Les bureaux du Tribunal Criminel International pour le Rwanda à Arusha, dont le Mécanisme continue la tache (image d'illustration).
© (CC)/Tomsudani/Wikipédia

Le Mécanisme pour les Tribunaux pénaux internationaux accuse l'Afrique du Sud de ne pas coopérer à l'arrestation d'une personne inculpée par l'ex-Tribunal pénal pour le Rwanda (TPIR) pour son rôle dans le génocide des Tutsi de 1994.

L’Afrique du Sud trainerait des pieds depuis presque un an face aux demandes répétées de coopération émise par le Mécanisme pour les tribunaux pénaux internationaux. Cet organe assure les fonctions résiduelles du TPIR, dont le mandat s'est achevé en 2015 et qui était chargé de juger les responsables du génocide des Tutsis en 1994.

C'est le procureur belge Serge Brammertz (archives RFI) qui a mis en cause Pretoria lors d'une intervention devant le conseil de sécurité des Nations Unies mercredi 17 juillet. C'est la première fois que l'Afrique du Sud est accusée de ne pas faciliter l'arrestation d'une personne mise en cause par l'ex-Tribunal pénal pour le Rwanda.

« Depuis le mois d'août » 2018, le bureau de Serge Brammertz demande une « coopération d'urgence » à l'Afrique du Sud, pour arrêter « un fugitif qui se trouve sur son territoire ».

« Mon bureau n'a malheureusement reçu que des réponses de pure forme », s'est plaint le magistrat, qui précise avoir finalement reçu en début de semaine « une note verbale » dans laquelle Pretoria lui confirme « son entière détermination à coopérer ». « J'espère que cette fois-ci les actes suivront », conclut le procureur.

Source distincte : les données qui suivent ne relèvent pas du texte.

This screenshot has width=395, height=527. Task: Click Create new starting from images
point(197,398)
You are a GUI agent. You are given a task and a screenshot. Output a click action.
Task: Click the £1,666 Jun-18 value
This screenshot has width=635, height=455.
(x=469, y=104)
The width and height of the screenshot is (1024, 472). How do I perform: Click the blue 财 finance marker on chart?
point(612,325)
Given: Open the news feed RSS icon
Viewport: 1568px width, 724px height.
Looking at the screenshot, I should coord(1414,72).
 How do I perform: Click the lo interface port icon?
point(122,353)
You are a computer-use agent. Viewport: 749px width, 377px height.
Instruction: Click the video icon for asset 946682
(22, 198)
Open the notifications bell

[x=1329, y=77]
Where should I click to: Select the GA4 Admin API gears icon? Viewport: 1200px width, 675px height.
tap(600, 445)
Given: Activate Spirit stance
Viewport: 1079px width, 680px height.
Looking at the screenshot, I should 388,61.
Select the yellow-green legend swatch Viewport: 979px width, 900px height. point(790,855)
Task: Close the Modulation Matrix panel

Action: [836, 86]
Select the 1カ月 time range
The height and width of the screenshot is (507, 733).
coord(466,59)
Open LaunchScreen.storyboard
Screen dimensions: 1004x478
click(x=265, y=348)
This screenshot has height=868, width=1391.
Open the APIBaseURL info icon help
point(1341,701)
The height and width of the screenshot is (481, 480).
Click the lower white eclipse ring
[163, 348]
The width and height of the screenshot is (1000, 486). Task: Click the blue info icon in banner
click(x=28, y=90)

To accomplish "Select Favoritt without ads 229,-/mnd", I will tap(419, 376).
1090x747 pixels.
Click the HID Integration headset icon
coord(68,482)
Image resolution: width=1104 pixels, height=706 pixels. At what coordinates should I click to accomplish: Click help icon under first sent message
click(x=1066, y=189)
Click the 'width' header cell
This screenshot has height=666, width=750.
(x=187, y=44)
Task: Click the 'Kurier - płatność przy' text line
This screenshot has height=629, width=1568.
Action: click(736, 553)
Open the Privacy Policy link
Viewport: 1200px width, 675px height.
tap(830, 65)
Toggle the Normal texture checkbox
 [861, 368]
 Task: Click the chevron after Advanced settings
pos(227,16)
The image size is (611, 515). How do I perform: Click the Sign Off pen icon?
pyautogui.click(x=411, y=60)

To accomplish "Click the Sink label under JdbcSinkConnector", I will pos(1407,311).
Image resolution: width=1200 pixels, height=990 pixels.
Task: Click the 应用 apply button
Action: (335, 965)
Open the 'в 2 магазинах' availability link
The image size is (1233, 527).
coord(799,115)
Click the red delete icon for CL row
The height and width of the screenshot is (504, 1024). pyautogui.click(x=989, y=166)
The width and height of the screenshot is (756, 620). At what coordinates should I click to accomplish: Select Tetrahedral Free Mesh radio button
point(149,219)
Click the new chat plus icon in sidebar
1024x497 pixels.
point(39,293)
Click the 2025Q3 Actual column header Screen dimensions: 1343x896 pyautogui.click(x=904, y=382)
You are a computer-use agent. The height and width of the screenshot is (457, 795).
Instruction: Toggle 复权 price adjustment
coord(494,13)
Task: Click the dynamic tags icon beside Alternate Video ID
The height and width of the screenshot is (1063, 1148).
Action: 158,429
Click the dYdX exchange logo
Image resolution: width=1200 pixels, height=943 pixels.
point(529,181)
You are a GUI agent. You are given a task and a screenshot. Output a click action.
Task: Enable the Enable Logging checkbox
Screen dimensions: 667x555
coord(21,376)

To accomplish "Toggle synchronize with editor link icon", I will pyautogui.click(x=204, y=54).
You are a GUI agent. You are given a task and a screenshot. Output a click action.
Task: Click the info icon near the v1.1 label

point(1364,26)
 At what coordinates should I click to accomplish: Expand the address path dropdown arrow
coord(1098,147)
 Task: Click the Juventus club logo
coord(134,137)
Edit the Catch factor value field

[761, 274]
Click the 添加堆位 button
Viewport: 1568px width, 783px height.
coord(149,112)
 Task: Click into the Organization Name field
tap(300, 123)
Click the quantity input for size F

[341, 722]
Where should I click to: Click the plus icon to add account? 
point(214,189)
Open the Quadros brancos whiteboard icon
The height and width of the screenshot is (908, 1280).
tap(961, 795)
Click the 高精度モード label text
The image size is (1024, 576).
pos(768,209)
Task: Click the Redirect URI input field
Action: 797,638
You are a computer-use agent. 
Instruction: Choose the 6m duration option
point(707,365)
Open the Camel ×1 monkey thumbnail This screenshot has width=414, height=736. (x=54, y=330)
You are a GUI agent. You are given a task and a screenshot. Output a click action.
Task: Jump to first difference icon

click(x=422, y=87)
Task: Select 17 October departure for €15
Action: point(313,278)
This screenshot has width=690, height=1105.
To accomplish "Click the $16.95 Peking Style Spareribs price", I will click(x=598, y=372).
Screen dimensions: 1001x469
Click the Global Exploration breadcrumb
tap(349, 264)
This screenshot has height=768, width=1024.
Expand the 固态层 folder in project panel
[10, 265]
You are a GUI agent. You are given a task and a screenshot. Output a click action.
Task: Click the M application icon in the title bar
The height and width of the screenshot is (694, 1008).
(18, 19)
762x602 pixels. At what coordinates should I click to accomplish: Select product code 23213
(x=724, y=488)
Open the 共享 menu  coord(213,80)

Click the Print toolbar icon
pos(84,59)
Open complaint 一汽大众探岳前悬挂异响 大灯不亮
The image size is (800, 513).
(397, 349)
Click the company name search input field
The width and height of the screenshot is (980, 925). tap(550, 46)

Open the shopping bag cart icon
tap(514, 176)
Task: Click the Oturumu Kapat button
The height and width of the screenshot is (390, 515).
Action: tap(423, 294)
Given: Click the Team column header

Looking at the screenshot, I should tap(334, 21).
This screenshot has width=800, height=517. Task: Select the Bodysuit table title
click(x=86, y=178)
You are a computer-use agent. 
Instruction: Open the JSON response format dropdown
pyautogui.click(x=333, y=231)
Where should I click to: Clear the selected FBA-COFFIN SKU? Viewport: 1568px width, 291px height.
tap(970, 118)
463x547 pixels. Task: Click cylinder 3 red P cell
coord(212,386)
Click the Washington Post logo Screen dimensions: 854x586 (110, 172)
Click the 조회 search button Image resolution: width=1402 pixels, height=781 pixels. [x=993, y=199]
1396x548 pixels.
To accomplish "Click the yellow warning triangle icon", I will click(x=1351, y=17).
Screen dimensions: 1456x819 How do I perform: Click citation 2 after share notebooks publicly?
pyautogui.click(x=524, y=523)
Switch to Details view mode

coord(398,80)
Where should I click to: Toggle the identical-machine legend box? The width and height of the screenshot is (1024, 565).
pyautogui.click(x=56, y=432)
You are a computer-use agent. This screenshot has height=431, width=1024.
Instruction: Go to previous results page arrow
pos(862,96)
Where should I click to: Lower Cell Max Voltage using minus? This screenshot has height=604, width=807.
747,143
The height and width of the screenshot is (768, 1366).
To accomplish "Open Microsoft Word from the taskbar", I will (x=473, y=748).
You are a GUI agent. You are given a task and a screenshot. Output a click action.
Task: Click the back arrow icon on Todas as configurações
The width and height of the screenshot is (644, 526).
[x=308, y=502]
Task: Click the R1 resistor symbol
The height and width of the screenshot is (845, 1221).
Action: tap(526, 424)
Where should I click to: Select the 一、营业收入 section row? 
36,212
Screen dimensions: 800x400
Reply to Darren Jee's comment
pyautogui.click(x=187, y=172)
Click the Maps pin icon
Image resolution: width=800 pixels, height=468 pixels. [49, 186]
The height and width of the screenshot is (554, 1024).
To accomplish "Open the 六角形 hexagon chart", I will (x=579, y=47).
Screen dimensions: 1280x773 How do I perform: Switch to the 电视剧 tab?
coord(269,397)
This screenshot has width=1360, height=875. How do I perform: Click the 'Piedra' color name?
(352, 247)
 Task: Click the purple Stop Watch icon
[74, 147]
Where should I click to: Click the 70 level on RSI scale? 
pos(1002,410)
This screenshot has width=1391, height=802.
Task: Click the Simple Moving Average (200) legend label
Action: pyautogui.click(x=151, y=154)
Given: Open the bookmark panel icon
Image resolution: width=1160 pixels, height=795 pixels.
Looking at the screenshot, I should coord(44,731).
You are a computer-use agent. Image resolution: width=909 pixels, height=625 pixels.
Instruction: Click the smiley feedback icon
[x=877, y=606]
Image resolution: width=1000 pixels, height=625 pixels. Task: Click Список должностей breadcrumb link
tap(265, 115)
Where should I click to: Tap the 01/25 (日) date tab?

L’Afrique du Sud affirme vouloir agir

Visiblement embarrassé par ce rappel à l'ordre, le Ministère des Affaires étrangères sud-africain a publié un communiqué ce vendredi au soir, dans lequel Pretoria affirme « reconnaître le rôle important du Mécanisme » et sa « contribution à la justice internationale ».

« L'Afrique du Sud a rencontré quelques difficultés pour répondre à ces requêtes » concède le communiqué « mais travaille activement pour les dépasser » et continuer à coopérer avec le Mécanisme.